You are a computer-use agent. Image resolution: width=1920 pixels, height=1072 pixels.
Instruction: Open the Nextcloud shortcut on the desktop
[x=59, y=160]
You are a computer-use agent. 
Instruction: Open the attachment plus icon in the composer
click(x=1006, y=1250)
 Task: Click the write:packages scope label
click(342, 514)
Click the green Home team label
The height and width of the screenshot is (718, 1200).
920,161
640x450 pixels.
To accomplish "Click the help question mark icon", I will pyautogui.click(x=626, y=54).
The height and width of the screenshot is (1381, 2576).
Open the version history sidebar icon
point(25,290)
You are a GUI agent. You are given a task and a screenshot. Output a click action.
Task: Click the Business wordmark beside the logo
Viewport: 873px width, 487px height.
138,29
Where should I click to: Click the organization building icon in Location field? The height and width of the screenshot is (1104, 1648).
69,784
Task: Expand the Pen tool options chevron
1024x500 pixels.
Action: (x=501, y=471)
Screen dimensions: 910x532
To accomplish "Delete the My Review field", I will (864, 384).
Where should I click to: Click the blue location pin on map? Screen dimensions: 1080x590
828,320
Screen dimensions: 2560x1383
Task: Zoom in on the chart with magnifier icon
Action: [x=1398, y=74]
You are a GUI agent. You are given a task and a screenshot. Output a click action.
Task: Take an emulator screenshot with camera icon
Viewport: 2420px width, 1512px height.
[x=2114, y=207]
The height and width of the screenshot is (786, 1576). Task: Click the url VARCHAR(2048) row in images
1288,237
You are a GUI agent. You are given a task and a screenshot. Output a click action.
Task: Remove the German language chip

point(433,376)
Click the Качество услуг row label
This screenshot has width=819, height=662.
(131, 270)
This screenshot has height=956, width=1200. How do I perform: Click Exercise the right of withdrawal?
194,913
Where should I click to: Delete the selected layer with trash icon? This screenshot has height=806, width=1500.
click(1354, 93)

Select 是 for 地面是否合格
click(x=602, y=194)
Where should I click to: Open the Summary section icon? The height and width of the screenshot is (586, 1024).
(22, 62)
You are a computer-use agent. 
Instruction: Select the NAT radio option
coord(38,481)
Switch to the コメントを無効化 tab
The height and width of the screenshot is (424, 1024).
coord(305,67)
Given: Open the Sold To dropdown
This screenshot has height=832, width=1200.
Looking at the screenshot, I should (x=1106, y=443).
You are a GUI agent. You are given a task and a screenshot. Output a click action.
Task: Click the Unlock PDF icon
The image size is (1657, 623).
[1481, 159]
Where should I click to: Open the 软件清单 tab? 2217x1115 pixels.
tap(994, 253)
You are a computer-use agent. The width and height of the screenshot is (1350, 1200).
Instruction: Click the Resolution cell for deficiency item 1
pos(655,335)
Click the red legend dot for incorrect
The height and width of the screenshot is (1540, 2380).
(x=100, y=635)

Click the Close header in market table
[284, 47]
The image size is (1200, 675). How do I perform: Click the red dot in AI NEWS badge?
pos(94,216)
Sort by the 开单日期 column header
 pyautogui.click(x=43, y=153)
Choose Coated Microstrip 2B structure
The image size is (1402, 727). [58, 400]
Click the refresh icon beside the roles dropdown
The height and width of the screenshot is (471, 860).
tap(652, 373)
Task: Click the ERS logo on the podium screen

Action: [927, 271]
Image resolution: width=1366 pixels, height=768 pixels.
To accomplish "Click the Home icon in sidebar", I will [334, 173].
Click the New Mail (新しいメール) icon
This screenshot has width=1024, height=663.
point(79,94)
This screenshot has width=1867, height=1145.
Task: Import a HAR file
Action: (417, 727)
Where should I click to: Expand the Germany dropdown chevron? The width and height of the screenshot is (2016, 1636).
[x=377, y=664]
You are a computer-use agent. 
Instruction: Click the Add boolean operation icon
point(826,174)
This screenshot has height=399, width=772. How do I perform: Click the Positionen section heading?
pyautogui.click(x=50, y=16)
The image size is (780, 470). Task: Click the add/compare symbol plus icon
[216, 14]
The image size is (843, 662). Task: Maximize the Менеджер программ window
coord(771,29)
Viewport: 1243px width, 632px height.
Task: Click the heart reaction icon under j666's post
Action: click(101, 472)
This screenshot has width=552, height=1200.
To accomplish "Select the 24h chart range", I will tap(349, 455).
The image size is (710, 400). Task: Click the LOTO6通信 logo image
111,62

◆ **Goal of the exercise**
Copy the rows verbatim, starting at the first row and ending at the row that contains "Action: [x=1398, y=74]", with both ends included.

◆ **Exercise response**
You are a computer-use agent. Image resolution: width=1920 pixels, height=1072 pixels.
Instruction: Open the Nextcloud shortcut on the desktop
[x=59, y=160]
You are a computer-use agent. 
Instruction: Open the attachment plus icon in the composer
click(x=1006, y=1250)
 Task: Click the write:packages scope label
click(342, 514)
Click the green Home team label
The height and width of the screenshot is (718, 1200).
920,161
640x450 pixels.
To accomplish "Click the help question mark icon", I will pyautogui.click(x=626, y=54).
The height and width of the screenshot is (1381, 2576).
Open the version history sidebar icon
point(25,290)
You are a GUI agent. You are given a task and a screenshot. Output a click action.
Task: Click the Business wordmark beside the logo
Viewport: 873px width, 487px height.
138,29
Where should I click to: Click the organization building icon in Location field? The height and width of the screenshot is (1104, 1648).
69,784
Task: Expand the Pen tool options chevron
1024x500 pixels.
Action: (x=501, y=471)
Screen dimensions: 910x532
To accomplish "Delete the My Review field", I will (864, 384).
Where should I click to: Click the blue location pin on map? Screen dimensions: 1080x590
828,320
Screen dimensions: 2560x1383
Task: Zoom in on the chart with magnifier icon
Action: [x=1398, y=74]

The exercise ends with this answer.